フィリピン共和国(以下、フィリピン)におけるビジネス展開を検討する際、最も重要かつ複雑なハードルとなるのが多岐にわたる許認可制度の理解と適法な運用です。フィリピンの行政手続きは非常に官僚的であり、要件が細分化されているだけでなく、担当官の裁量や地域ごとの運用方針によって対応が大きく異なるという特質を持っています。法人設立時の証券取引委員会(SEC)への登記に始まり、事業活動の根幹となる地方自治体(LGU)からの営業許可(ビジネス・パーミットあるいは市長許可)、内国歳入庁(BIR)への厳格な税務登録、労働雇用省(DOLE)が管轄する外国人就労許可(AEP)、さらには社会福祉機関への雇用者登録など、網羅的なコンプライアンス体制の構築が不可欠です。

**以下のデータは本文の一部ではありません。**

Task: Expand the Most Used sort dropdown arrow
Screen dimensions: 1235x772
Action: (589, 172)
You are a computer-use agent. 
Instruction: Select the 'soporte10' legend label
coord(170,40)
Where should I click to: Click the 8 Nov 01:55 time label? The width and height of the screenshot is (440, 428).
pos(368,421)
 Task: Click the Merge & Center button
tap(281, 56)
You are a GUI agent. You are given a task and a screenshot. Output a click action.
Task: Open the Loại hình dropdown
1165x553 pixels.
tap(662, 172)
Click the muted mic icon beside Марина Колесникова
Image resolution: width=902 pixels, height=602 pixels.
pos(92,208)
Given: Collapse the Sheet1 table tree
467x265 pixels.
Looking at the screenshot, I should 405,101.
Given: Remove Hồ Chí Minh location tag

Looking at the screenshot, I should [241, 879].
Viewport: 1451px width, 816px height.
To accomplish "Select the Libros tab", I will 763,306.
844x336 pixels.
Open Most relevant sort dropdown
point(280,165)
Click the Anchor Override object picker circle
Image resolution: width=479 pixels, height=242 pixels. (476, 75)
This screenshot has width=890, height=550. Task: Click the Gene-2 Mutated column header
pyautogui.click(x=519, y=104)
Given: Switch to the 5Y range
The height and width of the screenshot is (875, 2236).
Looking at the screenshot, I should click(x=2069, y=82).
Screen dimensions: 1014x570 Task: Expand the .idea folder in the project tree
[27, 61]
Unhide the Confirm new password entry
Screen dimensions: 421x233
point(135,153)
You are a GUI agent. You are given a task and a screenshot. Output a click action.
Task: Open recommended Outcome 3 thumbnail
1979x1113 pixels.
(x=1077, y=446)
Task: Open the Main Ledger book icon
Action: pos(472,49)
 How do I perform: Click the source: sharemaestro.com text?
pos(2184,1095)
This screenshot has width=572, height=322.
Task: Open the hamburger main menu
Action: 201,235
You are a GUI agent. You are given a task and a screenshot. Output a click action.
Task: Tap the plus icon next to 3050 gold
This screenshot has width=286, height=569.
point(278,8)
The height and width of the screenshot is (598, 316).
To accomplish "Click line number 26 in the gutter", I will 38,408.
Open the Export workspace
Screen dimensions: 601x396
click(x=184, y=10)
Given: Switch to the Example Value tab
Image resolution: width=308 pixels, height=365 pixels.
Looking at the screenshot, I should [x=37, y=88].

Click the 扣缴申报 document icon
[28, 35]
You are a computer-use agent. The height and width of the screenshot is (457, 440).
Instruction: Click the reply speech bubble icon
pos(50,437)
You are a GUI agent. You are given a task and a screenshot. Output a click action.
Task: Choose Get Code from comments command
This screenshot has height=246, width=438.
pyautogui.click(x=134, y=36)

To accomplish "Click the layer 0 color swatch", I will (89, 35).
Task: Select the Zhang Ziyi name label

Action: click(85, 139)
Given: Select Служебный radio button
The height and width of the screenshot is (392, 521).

フィリピンの許認可制度は日本の法制度と比較して事前承認の性格が極めて強く、毎年の厳格な更新手続きと多大な報告義務を伴う点が挙げられます。法人設立においては改正会社法により一人会社(OPC)の設立が可能となるなど近代化が進む一方で、外資規制に関しては小売業や建設業などの特定業種において依然として厳格な資本金要件や国籍要件が存在します。特に建設業許可(PCAB)に関する近年の最高裁判所判決は外資参入の障壁を大きく下げる画期的なものであり、法解釈の動向を常に注視する必要があります。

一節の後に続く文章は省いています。